Neo Nazi Group Black Leader

In this Thursday, June 14, 2012 file photo, James Stern of Jackson, Miss., at a news conference in Jackson, Miss. One of the largest and oldest neo-Nazi groups in the U.S. appears to have an unlikely new leader: Stern, a black activist who has vowed to dismantle it.

MORENO VALLEY (AP) — A black activist said he has taken the helm of what has been billed as one of the nation’s largest neo-Nazi groups to put it out of business.

Corporate records show James Stern of Moreno Valley is now pres­ident of the National So­cial­ist Movement. He replaces pre­vi­ous longtime leader Jeff Schoep.

In an interview with The As­so­ciated Press on Friday, Stern said he established a yearslong di­al­ogue with Schoep and convinced the former leader to transfer the organization to him when Schoep said he planned to disband it.

“The National Socialist Move­ment put a poison pill into the truth of history. I think we can put the antidote to make sure that we correct some of those wrongs,” Stern said.

Stern said he prefers to con­trol the group and neuter it rather than see it disband and reconstitute in the shadows.

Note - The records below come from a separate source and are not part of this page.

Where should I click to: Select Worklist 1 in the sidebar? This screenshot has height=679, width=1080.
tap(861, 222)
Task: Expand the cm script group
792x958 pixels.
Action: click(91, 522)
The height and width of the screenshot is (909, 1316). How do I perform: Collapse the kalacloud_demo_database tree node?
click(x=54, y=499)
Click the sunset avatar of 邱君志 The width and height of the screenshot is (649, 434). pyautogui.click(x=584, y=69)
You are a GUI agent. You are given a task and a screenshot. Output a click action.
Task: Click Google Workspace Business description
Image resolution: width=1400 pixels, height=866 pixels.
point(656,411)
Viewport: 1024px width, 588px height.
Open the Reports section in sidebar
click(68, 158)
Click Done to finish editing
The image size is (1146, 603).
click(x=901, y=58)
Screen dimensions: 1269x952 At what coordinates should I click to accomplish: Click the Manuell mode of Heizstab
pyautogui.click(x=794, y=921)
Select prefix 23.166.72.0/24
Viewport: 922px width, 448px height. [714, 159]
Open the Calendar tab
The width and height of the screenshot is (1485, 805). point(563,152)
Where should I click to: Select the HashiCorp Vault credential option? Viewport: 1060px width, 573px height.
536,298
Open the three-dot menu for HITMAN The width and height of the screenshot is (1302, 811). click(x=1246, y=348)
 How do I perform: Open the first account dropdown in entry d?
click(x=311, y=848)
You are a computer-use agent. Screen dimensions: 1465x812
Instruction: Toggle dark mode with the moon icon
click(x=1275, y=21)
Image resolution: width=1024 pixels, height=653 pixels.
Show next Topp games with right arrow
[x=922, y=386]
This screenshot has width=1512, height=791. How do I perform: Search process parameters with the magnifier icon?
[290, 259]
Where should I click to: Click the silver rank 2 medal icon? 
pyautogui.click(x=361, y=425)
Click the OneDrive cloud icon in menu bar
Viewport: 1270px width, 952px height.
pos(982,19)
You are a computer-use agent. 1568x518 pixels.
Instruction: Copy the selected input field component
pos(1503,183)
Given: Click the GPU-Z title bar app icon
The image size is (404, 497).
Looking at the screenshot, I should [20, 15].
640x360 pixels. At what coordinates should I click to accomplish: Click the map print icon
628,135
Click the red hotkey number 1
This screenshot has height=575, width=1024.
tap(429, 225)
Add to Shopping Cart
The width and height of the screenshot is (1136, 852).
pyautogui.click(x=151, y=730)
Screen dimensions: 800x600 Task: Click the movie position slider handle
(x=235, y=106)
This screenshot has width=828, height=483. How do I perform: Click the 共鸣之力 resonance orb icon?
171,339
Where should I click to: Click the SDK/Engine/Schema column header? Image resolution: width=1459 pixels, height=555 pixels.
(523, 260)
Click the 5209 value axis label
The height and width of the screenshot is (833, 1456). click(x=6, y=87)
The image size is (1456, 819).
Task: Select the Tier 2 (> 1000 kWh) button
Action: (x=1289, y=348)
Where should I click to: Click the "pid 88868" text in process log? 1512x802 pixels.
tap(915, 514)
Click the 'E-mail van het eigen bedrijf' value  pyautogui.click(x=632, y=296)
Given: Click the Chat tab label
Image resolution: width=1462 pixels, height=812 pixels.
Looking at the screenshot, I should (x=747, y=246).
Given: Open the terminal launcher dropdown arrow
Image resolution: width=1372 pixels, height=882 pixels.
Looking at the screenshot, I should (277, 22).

“If he dissolved the group, all anyone would have to do is take it and reincorporate it and carry on the same shenanigans as it never stopped,” Stern said.

Schoep’s resignation comes as he and the National Socialist Move­ment are among a slew of defendants in a civil lawsuit filed by survivors of a violent 2017 white nationalist rally in Char­lottes­ville, Virginia. Plain­tiffs in that case recently filed a mo­tion accusing Schoep of doing every­thing he could to cause pro­ced­ural delays and duck ac­count­ability for his conduct.

In a phone interview, Schoep said Stern essentially tricked him into transferring leadership. He said Stern suggested that the plain­tiffs would no longer pursue the lawsuit against Schoep and the NSM if Schoep handed over the reins. Schoep said he was pre­par­ing to leave the party lead­er­ship anyway, and agreed to Stern’s proposal as a way to try to re­duce the party’s legal liability.

“He has that piece of paper, but he is absolutely not recognized as the leader of the National So­cial­ist Movement,” Schoep, a Detroit res­ident, said of Stern.

Stern, though, says he can speak for the NSM, and filed his own motion in that case Thurs­day, saying the group now admits its liability in the lawsuit.

“Justice must be served and the truth must be told,” Stern wrote in the motion. “Consequences must be excepted.”